Manners: A Dead Language

If you ever watch an old movie, take a movie that took place in the 1950’s for example, you can observe people holding doors open for those coming in and out of a shop. You can witness young men at dances gently approaching young women and politely asking if they could “have this dance.” You would see two people collide on a sidewalk, one dropping their belongings, and the other stops to help them gather their things. When insults arose, even those generally sounded proper. While I acknowledge that real life in the 50’s wasn’t nearly as colorful as the movies portrayed, it opened my eyes to this dead language we call manners.

How many times can you remember yourself looking down at your phone pretending to text when you were about to pass someone you didn’t want to talk to? How many times have you entered a building realizing someone was close behind you, only to shove the door open and try to walk through it quick enough that you didn’t have to hold it for the person behind you? How many times have your friends vented to you while you were enthralled by your phone, only to have to ask them to repeat what they said because you missed it?

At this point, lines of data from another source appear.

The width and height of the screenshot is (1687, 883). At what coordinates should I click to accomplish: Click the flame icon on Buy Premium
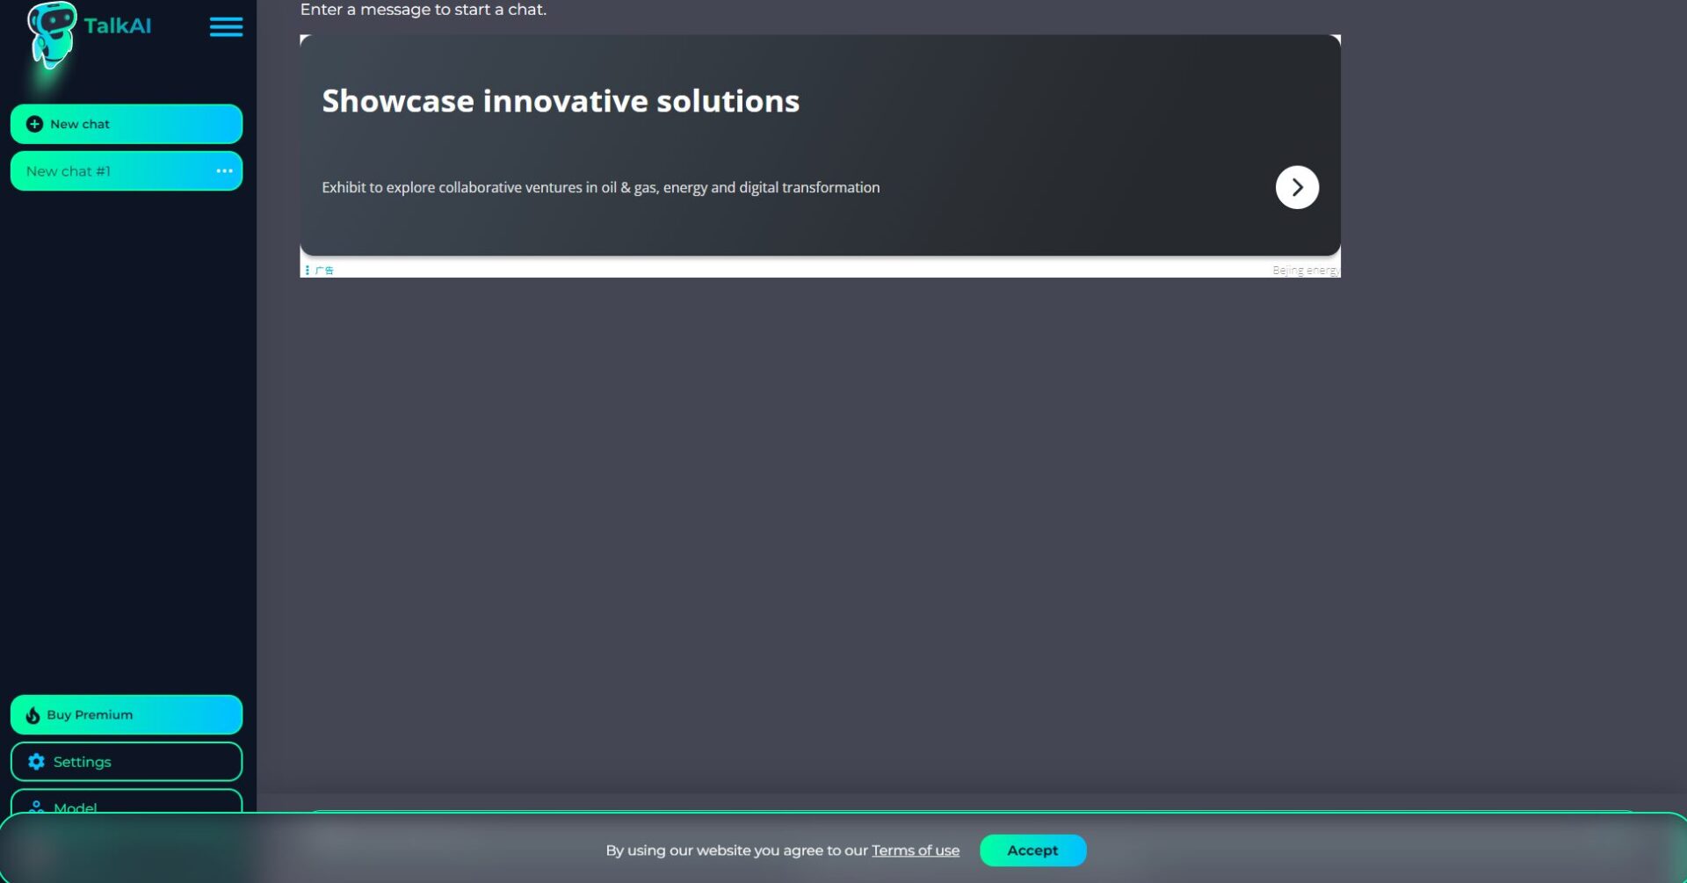coord(33,715)
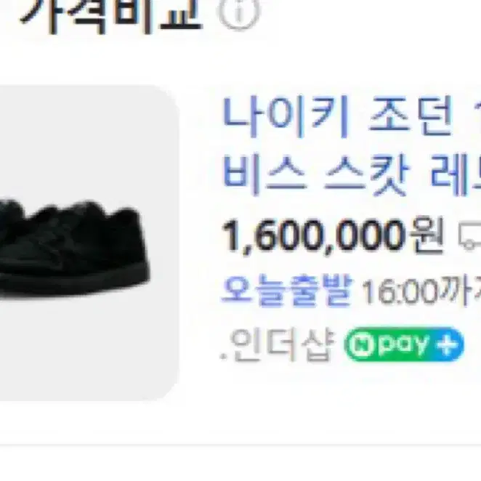Open the 나이키 조던 product title link
Screen dimensions: 481x481
(351, 116)
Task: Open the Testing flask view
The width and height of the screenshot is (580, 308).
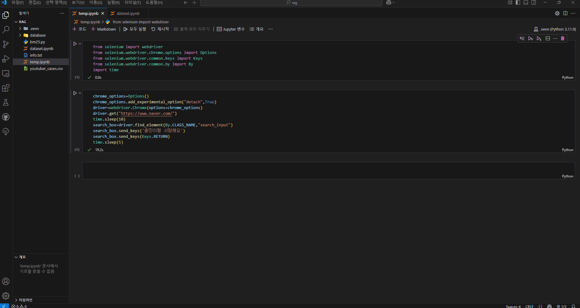Action: click(6, 102)
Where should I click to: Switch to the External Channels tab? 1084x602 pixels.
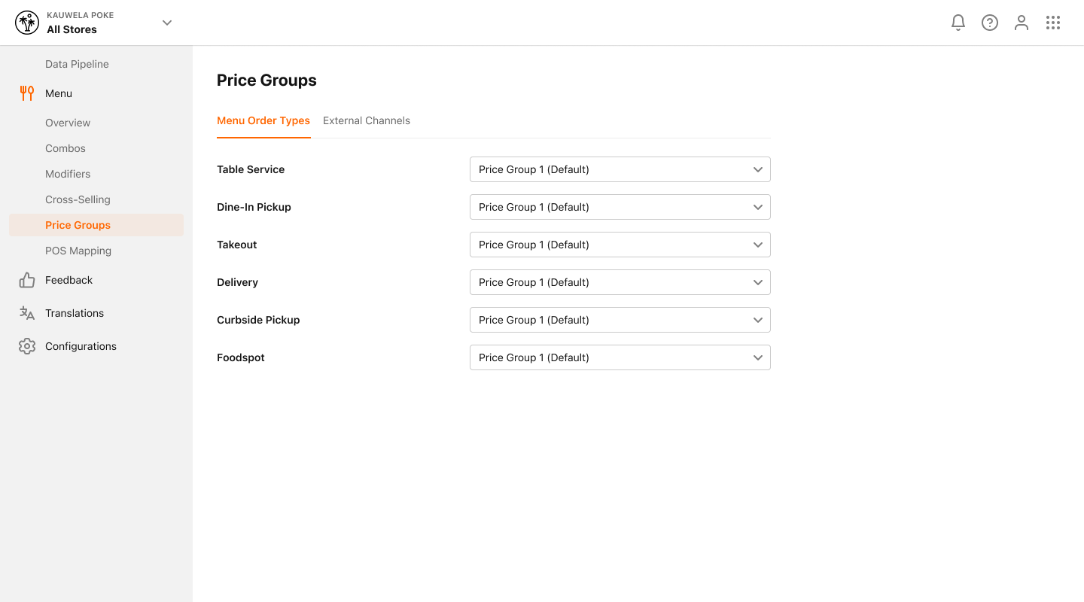[x=367, y=120]
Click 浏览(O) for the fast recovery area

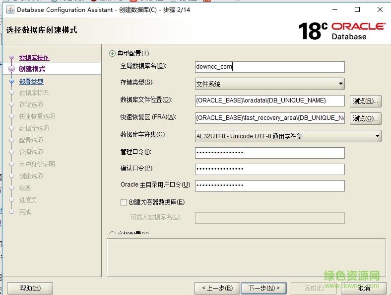tap(366, 118)
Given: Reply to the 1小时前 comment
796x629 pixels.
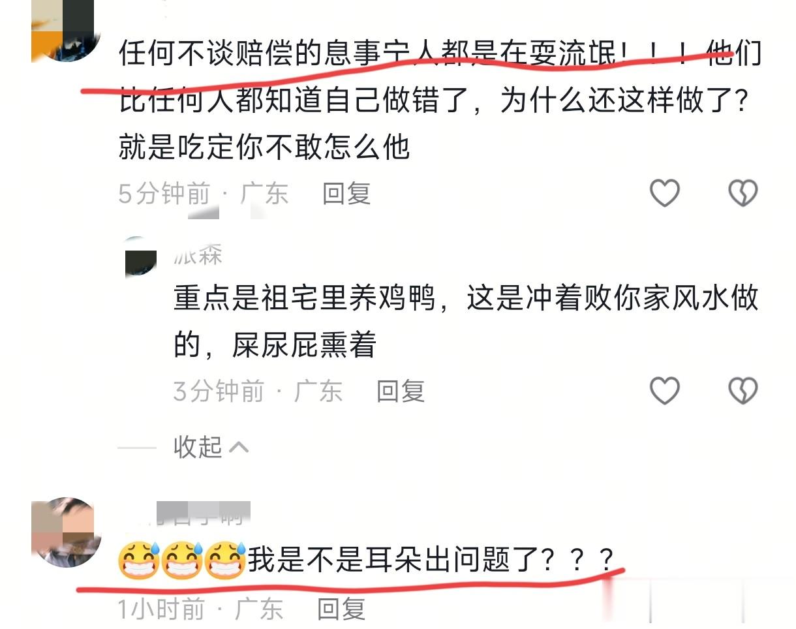Looking at the screenshot, I should [x=341, y=609].
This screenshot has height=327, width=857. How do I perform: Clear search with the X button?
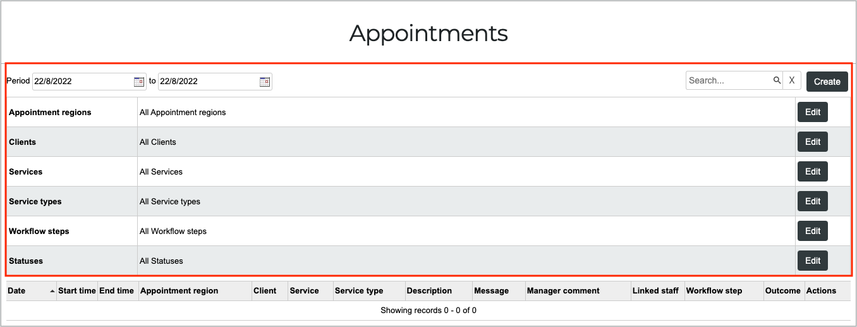tap(792, 80)
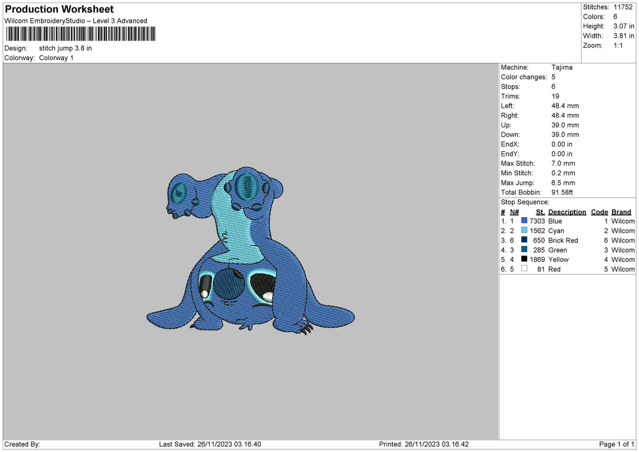Click the Colorway 1 label
Image resolution: width=639 pixels, height=452 pixels.
pos(56,58)
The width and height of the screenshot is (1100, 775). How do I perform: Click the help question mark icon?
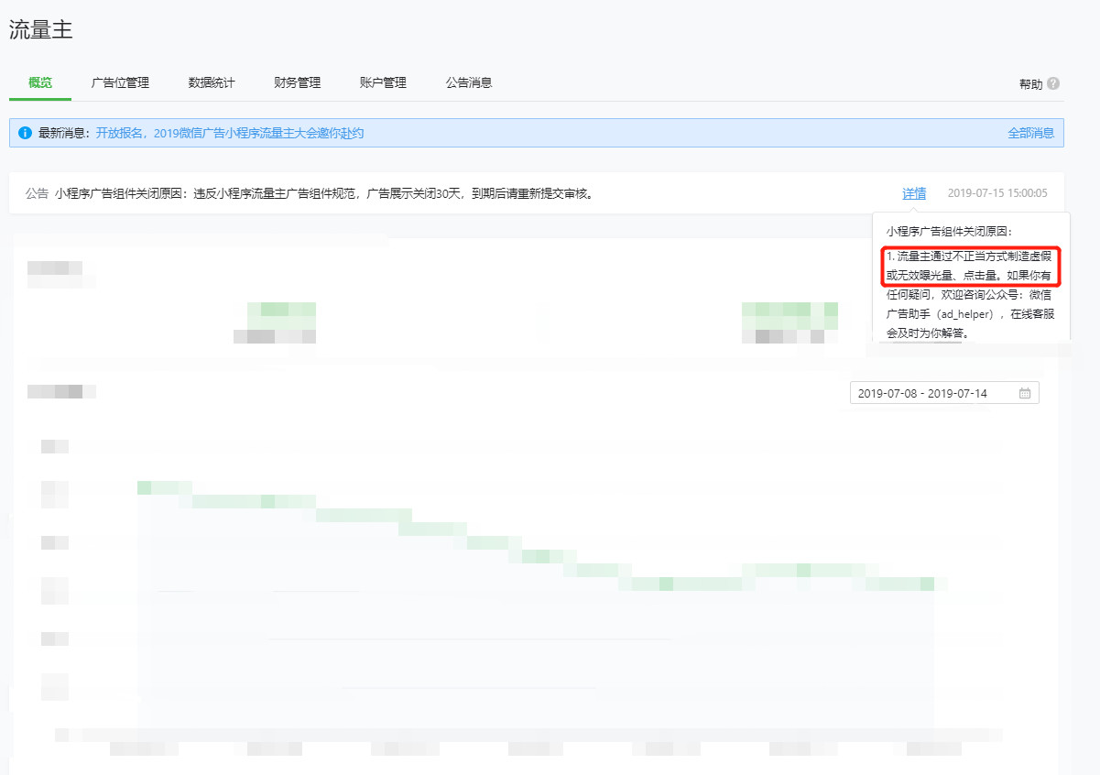click(1053, 83)
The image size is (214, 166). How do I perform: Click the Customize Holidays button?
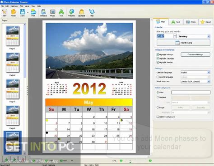[195, 54]
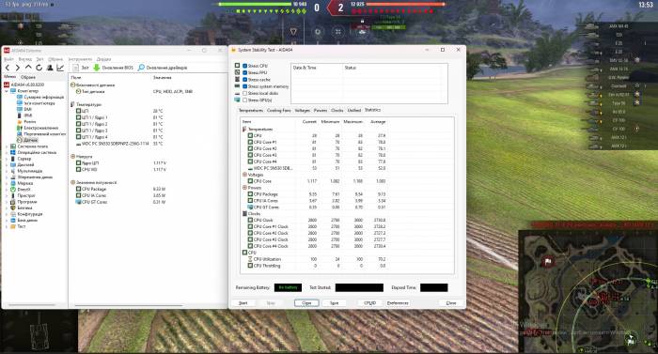Click the driver update magnifier icon
This screenshot has width=658, height=354.
tap(141, 68)
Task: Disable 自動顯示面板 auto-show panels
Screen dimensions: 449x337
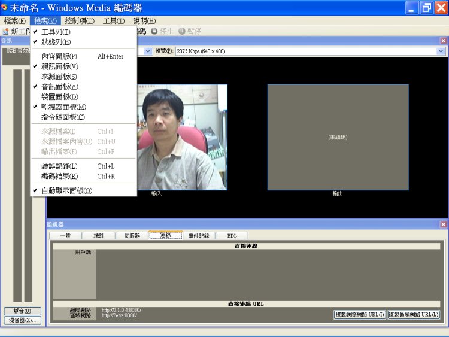Action: [x=66, y=190]
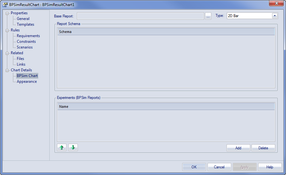This screenshot has width=286, height=175.
Task: Collapse the Rules tree node
Action: [x=7, y=30]
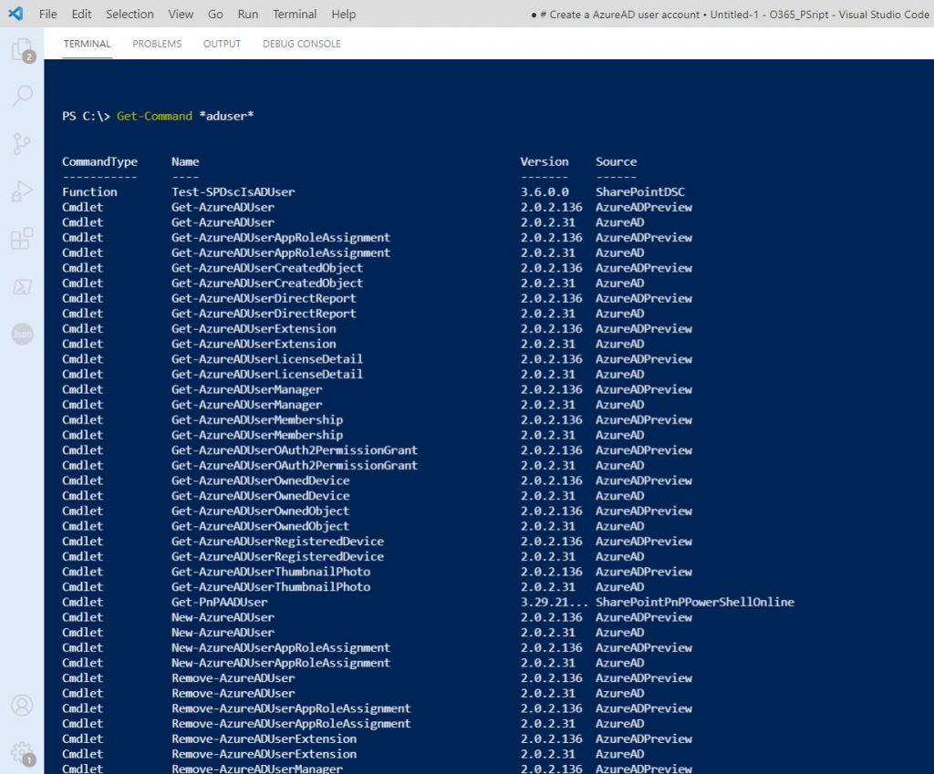Click the Remote Explorer icon
Image resolution: width=934 pixels, height=774 pixels.
tap(22, 284)
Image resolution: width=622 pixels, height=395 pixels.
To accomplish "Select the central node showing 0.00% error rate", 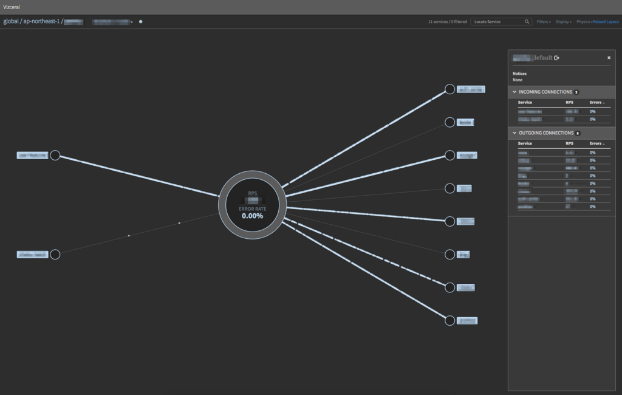I will coord(252,205).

It’s okay, we all do it. Not one person on this Earth can say they haven’t done at least one of those things at some point in their life. I often see people using their cellphones as a crutch for countless things. I’ve heard of breakups being done through text messages instead of face-to-face or over the phone. I see men at dance clubs shoving themselves onto young women and grinding on them until they are pushed off. I’ve witnessed someone struggling to hold something they were carrying while numerous people noticed but kept walking on to wherever they were headed. I’ve even noticed a woman in an ice cream shop drop $10 unknowingly while the man behind her bent down and tried to pocket the cash.

When did this become okay? When did society decide it was socially acceptable to become so obnoxious, ignorant, and mannerless? Call my family old fashioned but I was raised with a different set of expectations. While I am definitely guilty of forgetting manners, I was taught that if someone is right behind you, you hold the door open for them. I was taught that if something is important or urgent, a text will not suffice; A phone call is expected. I was taught that if someone you know is passing by, you say hello no matter what mood you’re in, whether you like them or not. I was taught that if I’m having a guest over at the house, they get first choice of what we do, and it’s my job to make sure they’re comfortable and welcomed.

Again, I am in no way perfect, and neither are you. I can openly admit I’ve been that person who walks by the stumbling person in need of a hand. It happens, and sometimes we don’t know how to react. However, I do my best to keep manners alive in a world where common courtesy and humility can many times be nonexistent. I hope reflecting on these instances opens your eyes as much as it opens mine. I hope the next time you’re uncomfortable or see someone you don’t want to talk to, that you put your phone down and say hello anyways. Hold that door open for the person behind you. Say your please and thank you’s. Always remember, holding a door doesn’t take more than ten seconds, and a smile is free.